Monkey blood PAXGENE tubes bulk RNA-seq analysis
RNA-seq data for 30 samples has been deposited on GEO under the accession number: GSExxxx
-
Ensembl genome assembilies: Macaca_fascicularis_6.0 (GCA_011100615.1), fasta file
-
Ensembl annotation release: 109, gtf file
File | Description |
---|---|
analysis\0_generate_nextflow_input.R | generate input file for nextflow |
analysis\1_RNA_SEQ_MAPPING.sh | RNA-seq maaping by nf-core (STAR/Salmon) |
analysis\2_RNA_SEQ_MAPPING_SALMON.sh | RNA-seq mapping by nf-core (only Salmon) |
analysis\3_RNAseq_data_cleaning.Rmd | RNA-seq: data cleaning and QC |
analysis\1_RNAseq_downstream_1.Rmd | Figure 4a - PCA plots |
analysis\5_vacc_pre_pathway_enrichment.qmd | Figure 4b - Bubble plot for fGSEA pathway enrichment analysis |
analysis\6_correlation_late_response.qmd | Figure 4c - correlate early blood signature with late response |
renv.lock | The version of R/Bioconductor packages was documented using renv |
We processed the raw RNA-seq data by nf-core rnaseq (version 3.12.0) (doi: 10.1038/s41587-020-0439-x), a community-curated best practice workflow.

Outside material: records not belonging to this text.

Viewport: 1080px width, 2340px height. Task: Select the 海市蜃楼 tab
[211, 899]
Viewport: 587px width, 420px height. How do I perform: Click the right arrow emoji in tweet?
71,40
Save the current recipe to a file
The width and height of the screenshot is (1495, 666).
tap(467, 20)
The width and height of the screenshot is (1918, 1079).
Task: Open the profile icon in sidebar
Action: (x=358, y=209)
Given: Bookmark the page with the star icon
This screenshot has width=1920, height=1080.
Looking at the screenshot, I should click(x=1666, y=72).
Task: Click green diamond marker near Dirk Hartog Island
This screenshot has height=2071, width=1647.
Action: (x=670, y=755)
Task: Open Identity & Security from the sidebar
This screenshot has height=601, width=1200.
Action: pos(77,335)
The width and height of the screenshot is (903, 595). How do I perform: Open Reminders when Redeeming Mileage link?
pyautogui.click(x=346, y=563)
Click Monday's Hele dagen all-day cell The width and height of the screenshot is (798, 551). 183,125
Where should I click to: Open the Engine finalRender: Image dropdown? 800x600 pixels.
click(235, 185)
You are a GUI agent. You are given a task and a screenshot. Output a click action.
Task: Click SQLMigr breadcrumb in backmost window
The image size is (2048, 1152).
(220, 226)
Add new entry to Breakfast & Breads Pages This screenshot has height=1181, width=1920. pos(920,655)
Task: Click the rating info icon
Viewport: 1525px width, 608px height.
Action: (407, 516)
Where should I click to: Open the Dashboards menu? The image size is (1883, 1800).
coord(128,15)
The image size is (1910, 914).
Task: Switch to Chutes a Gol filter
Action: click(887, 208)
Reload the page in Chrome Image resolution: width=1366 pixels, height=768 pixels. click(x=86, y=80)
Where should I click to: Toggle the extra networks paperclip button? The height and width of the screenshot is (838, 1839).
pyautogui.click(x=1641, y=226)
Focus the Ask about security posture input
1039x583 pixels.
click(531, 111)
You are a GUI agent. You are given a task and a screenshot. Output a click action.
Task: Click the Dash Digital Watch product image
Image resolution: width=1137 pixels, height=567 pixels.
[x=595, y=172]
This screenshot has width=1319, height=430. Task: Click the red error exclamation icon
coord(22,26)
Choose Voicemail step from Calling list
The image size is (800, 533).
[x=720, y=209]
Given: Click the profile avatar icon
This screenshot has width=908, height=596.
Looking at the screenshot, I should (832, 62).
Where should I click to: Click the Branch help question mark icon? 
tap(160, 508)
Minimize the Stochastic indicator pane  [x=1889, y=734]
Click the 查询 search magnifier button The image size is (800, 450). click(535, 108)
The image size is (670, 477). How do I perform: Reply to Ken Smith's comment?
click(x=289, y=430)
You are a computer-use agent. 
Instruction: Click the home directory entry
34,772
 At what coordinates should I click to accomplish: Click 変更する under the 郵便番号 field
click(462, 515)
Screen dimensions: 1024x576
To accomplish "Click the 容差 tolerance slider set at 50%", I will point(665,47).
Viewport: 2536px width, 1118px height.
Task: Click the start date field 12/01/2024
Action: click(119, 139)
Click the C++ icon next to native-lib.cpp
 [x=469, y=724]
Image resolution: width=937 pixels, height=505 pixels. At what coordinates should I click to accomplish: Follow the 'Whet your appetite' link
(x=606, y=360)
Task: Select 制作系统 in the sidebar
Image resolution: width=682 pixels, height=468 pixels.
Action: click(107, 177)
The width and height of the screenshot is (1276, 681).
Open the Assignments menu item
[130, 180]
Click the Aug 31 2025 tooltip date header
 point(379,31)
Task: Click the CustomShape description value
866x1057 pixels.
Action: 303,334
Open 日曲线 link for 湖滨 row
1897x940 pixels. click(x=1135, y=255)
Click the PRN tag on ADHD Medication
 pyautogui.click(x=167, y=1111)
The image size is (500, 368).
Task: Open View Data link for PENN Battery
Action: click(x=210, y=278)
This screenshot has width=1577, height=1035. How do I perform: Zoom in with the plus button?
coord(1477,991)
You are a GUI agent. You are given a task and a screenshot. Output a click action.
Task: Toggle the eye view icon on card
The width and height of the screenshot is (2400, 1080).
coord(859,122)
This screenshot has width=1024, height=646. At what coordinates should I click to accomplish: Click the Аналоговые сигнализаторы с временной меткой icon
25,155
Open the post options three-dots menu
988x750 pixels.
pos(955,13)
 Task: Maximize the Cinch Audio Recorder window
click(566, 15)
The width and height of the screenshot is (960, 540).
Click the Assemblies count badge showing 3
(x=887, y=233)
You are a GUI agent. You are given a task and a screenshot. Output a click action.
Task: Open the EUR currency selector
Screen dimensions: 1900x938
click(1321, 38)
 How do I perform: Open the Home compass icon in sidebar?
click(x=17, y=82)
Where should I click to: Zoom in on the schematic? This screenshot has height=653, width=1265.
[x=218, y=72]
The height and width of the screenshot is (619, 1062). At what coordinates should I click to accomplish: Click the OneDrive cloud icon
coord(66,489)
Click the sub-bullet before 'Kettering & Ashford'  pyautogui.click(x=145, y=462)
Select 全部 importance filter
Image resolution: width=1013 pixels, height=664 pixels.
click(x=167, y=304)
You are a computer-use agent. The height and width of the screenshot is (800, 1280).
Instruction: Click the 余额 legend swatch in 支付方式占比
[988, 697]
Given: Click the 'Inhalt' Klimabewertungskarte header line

In brief, the sequence read quality was checked by fastqc. Then, the adapter and low-quality reads were trimmed by “Trim Galore!”. The reads were mapped to Macaca fascicularis reference genome 6.0 by HISAT2 (doi: 10.1038/s41587-019-0201-4), and annotated by Emsembl 109. The mapped counts were counted by Salmon (doi: 10.1038/s41587-019-0201-4).
Two outlier samples were excluded, based on the drifted distribution of GC% content and PCA (Principal component analysis), which was presumably due to incomplete depletion of globulin. The gene expression values of these two outliers were imputed using the group mean for the downstream analysis.
PCA was performed on the top-1500 variable genes. The expression values were normalized to the library size, then log2-transformed added with pseudo count (+1).
We performed differential gene expression analysis using DESeq2, by comparing day 1 after immunization 1 or 2 to the baseline separately. Genes were identified as differentially expressed by passing the cutoff with the absolute log2 fold change > 1, and adjusted p-value < 0.05. The differentially expressed gene (DEG) lists was used for pathway enrichment analysis by fgsea (doi: 10.1101/060012).
To correlate the early blood gene expression signature and late vaccine response, we first calculated a pathway score by gene set variation analysis (GSVA) (doi: 10.1186/1471-2105-14-7). Then, we calculated the correlation between the pathway score and the late response (day 28) by Spearman’s correlation test, then visualized by corrplot.
We documented a reproducible workflow, available on GitHub (github.com/ssi-dk/INFIMM-TB-PAXGENE). RNA-seq data is deposited on GEO under the accession number, GSExxxx (pending approval).